The journey to Venice was a welcoming edition to our trip as one of our distant relatives insisted that we should visit them. Ideally a Rome-Venice train journey would be more exciting for us but we could not book the ticket from Berlin via internet and instead could not resist another incredible budget airlines offer. The host was so sweet to wake up early in the morning and drop us at the Ciampino airport. All was going well until the pilot said that due to fog and low visibility the plane will be circling around Treviso airport for sometime before landing. Soon he informed that the plane cannot land as the visibility is not improving and instead he landed the plane in the nearby Trieste airport. We had to endure some uncertainties and anxious moments and finally it became clear to us how we will reach our destination. After landing we had to wait about an hour for the bus which took as back to Treviso airport, some 80 km from there.
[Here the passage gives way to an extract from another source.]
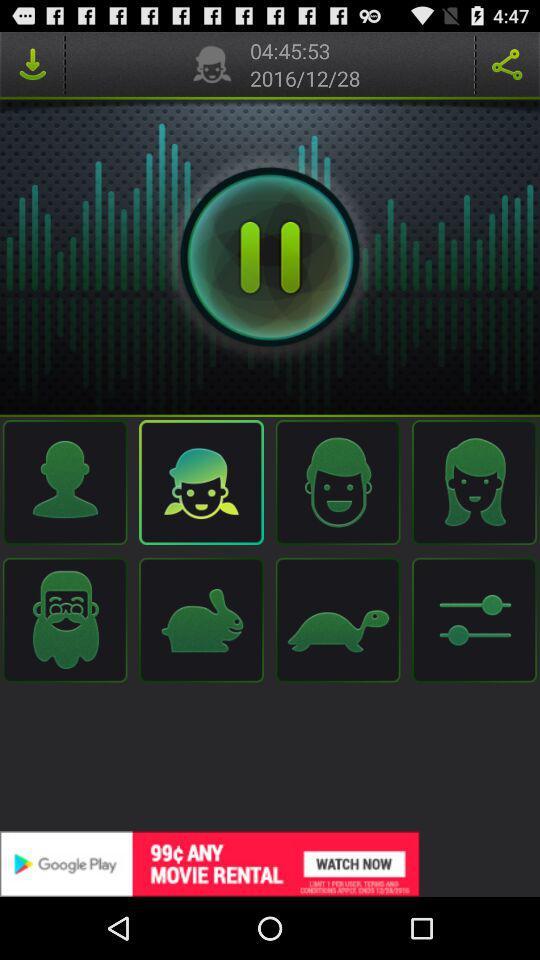 The width and height of the screenshot is (540, 960). Describe the element at coordinates (507, 64) in the screenshot. I see `share` at that location.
This change of flight path had created complications for our hosts too. Our first escort waited and left and the second escort was unavailable when we finally arrived there after 3 hours of the scheduled time. After a number of communications (tip: carry a credit card to use public phone booths) with the host we were picked up by the second escort one and half hour later. They got puzzled initially and went half way to Trieste to pick us up.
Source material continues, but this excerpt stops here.